» SUPPLIED DATA
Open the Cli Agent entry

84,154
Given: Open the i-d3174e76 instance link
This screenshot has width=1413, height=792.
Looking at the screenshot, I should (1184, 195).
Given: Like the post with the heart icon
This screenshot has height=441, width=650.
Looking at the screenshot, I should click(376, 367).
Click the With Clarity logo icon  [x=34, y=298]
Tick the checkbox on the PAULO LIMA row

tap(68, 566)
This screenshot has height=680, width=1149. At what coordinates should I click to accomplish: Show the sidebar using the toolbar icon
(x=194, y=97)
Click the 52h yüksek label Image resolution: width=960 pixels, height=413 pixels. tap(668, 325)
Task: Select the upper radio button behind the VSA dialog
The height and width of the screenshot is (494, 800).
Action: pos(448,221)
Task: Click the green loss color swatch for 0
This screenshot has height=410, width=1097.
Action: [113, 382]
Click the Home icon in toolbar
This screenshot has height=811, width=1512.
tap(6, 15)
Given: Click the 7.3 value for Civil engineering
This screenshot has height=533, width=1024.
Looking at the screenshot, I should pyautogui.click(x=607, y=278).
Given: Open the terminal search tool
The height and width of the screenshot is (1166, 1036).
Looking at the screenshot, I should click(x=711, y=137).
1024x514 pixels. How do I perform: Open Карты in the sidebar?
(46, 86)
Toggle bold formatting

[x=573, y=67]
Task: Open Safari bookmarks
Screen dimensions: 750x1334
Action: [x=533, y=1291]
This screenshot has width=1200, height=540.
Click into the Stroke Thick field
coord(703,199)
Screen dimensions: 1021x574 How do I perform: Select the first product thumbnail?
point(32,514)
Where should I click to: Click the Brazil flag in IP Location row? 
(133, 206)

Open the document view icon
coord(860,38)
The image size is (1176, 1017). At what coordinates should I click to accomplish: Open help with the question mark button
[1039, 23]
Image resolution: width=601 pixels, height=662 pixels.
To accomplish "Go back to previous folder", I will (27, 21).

» DESCRIPTION OF THE TASK
Could you repeat every record above exactly as it appears?

» ANSWER TO THIS EXERCISE
Open the Cli Agent entry

84,154
Given: Open the i-d3174e76 instance link
This screenshot has width=1413, height=792.
Looking at the screenshot, I should (1184, 195).
Given: Like the post with the heart icon
This screenshot has height=441, width=650.
Looking at the screenshot, I should click(376, 367).
Click the With Clarity logo icon  [x=34, y=298]
Tick the checkbox on the PAULO LIMA row

tap(68, 566)
This screenshot has height=680, width=1149. At what coordinates should I click to accomplish: Show the sidebar using the toolbar icon
(x=194, y=97)
Click the 52h yüksek label Image resolution: width=960 pixels, height=413 pixels. tap(668, 325)
Task: Select the upper radio button behind the VSA dialog
The height and width of the screenshot is (494, 800).
Action: pos(448,221)
Task: Click the green loss color swatch for 0
This screenshot has height=410, width=1097.
Action: [113, 382]
Click the Home icon in toolbar
This screenshot has height=811, width=1512.
tap(6, 15)
Given: Click the 7.3 value for Civil engineering
This screenshot has height=533, width=1024.
Looking at the screenshot, I should pyautogui.click(x=607, y=278).
Given: Open the terminal search tool
The height and width of the screenshot is (1166, 1036).
Looking at the screenshot, I should click(x=711, y=137).
1024x514 pixels. How do I perform: Open Карты in the sidebar?
(46, 86)
Toggle bold formatting

[x=573, y=67]
Task: Open Safari bookmarks
Screen dimensions: 750x1334
Action: [x=533, y=1291]
This screenshot has width=1200, height=540.
Click into the Stroke Thick field
coord(703,199)
Screen dimensions: 1021x574 How do I perform: Select the first product thumbnail?
point(32,514)
Where should I click to: Click the Brazil flag in IP Location row? 
(133, 206)

Open the document view icon
coord(860,38)
The image size is (1176, 1017). At what coordinates should I click to accomplish: Open help with the question mark button
[1039, 23]
Image resolution: width=601 pixels, height=662 pixels.
To accomplish "Go back to previous folder", I will (27, 21).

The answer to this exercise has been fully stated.